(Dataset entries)
###

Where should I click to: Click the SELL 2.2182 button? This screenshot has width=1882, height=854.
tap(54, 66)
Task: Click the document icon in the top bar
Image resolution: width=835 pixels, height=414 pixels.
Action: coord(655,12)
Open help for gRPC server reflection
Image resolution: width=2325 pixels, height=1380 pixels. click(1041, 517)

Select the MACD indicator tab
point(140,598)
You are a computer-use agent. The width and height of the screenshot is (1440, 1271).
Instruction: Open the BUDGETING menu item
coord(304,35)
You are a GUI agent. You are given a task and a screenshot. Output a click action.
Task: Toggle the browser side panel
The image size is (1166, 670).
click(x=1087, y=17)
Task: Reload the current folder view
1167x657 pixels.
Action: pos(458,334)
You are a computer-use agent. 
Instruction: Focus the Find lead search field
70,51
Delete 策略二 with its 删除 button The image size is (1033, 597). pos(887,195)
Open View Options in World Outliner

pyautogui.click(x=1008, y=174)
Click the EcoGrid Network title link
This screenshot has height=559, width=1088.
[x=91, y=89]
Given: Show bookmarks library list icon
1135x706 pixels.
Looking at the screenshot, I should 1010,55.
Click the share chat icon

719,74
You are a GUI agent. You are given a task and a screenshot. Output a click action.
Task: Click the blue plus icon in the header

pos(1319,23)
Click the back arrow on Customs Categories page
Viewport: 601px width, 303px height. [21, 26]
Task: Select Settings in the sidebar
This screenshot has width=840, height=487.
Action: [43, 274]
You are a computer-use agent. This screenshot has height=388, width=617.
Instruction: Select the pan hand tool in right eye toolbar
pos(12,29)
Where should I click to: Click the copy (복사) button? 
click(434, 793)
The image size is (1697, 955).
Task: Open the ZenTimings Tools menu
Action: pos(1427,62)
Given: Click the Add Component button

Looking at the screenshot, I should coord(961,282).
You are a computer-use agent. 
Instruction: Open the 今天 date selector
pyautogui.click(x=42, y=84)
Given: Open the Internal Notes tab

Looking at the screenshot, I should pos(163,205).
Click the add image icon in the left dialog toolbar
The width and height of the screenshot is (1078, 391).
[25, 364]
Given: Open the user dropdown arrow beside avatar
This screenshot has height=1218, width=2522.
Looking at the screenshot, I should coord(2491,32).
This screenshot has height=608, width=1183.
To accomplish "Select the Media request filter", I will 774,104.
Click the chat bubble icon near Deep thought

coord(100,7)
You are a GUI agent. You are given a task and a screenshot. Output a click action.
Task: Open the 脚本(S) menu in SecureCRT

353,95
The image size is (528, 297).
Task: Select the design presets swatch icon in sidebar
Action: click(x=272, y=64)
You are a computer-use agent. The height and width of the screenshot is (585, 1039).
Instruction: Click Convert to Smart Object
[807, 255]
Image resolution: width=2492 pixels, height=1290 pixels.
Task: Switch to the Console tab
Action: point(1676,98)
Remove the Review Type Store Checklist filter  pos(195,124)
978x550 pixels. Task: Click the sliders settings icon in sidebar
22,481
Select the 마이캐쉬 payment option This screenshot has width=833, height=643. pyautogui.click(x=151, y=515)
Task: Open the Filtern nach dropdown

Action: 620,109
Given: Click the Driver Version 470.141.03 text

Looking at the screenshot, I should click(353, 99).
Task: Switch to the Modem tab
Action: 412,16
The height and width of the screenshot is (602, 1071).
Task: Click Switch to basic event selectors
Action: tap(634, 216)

###

▸ Task goal
Once you have read through the entries, say how many of their lines include the string "computer" and give nothing but that number.

▸ Problem solution
5